→ **Goal 1**: In the records, starting with the line with "Click the Request" and going on through the line with "Select the height", rewrite those lines with "Click" replaced by "Tap" and everything else unchanged.

— start Excerpt —

FOR ACCUSED: B.S. DLAMINI

FOR CROWN: T.N. SIMELANE



JUDGEMENT

23rd SEPTEMBER, 2008



[1] It is common cause that the Applicant appeared in the Magistrate's court on a criminal charge and was warned to appear again on the 23rd July 2008, but on this day he did not turn up in court whilst his attorney did. The attorney did not have any explanation about the absence of his client and rather candidly informed that court that the Applicant was being dishonest to him. He threatened to withdraw his services.


[2] The Crown successfully applied for a warrant for the arrest of the Applicant following his non appearance.



[3] On the 30th July, 2008 the Applicant appeared in court on his own as the warrant of his apprehension had not yet been executed. He was not asked at all about his non appearance on the 23rd July 2008 but after some preliminary questions germaine to this application the court ruled that the applicant

"... has to be kept in custody whilst the court inspects Books of record at Fincorp. [He] has to be present since a warrant of arrest was issued and he was never arrested. Today he has resurfaced without a reasonable explanation to secure financial interest of complainant. ...Bail is forfeited by court"

I do not know what is meant by the last phrase in the penultimate sentence - "to secure financial interest of complainant." What is clear though is that the Applicant had made an undertaking to reimburse the complainant the monies that were the subject of the criminal charge and had informed the court that he had applied for a loan from Fincorp in order for him to make the repayment to the complainant.



[4] The Applicant has applied to this court on an urgent basis for an order reviewing and or setting aside the Magistrate's decision of the 30/7/2008 remanding him into custody. He complains that this order is "wrongful, unlawful and irregular - [as] no fresh charge of contempt of court had been preferred against me and that I was out on bail for the charges I am presently facing." The Applicant further avers in his papers that the crown did not apply for the estreatment of his bail deposit. This is obviously incorrect as the record clearly shows that such an application was made by the Public Prosecutor. What is significant in this regard though is that the Applicant was not heard on the issue at all. He was also, as stated above, not asked to explain his failure to attend court on the 23rd July 2008.

— end Excerpt —

→ **Goal 2**:
Answer these questions about the judgment:
(a) On what date was the Applicant warned to appear again in the Magistrate's court?
(b) From which institution had the Applicant applied for a loan to repay the complainant?
(c) Who appeared for the Crown?

— start Dataset extract —

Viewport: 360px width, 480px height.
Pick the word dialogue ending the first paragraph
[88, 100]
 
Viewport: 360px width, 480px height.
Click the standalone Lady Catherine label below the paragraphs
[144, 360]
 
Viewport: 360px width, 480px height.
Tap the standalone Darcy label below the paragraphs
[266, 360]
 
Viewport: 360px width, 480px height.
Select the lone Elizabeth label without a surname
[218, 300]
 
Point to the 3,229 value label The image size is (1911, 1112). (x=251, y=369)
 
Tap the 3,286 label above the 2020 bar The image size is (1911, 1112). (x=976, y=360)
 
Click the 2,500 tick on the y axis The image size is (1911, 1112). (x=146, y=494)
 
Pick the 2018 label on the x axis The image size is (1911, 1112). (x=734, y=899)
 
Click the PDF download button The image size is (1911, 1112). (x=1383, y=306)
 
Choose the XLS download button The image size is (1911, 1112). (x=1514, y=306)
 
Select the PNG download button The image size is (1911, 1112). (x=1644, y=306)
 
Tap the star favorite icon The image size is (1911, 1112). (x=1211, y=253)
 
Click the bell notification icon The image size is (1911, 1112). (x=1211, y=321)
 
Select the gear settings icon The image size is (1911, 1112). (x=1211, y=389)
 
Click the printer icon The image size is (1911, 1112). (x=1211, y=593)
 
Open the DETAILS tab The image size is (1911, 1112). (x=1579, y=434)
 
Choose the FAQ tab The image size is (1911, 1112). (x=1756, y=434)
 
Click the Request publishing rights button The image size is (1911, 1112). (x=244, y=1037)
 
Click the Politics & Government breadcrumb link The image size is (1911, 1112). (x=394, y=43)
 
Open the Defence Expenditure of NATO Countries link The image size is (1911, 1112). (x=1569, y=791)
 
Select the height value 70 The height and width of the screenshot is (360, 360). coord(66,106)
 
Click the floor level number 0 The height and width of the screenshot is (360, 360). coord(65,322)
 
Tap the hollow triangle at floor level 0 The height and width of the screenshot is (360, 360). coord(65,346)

— end Dataset extract —

→ **Task result 1**:
Tap the Request publishing rights button The image size is (1911, 1112). (x=244, y=1037)
 
Tap the Politics & Government breadcrumb link The image size is (1911, 1112). (x=394, y=43)
 
Open the Defence Expenditure of NATO Countries link The image size is (1911, 1112). (x=1569, y=791)
 
Select the height value 70 The height and width of the screenshot is (360, 360). coord(66,106)

→ **Task result 2**:
(a) The 23rd July 2008.
(b) Fincorp.
(c) T.N. Simelane.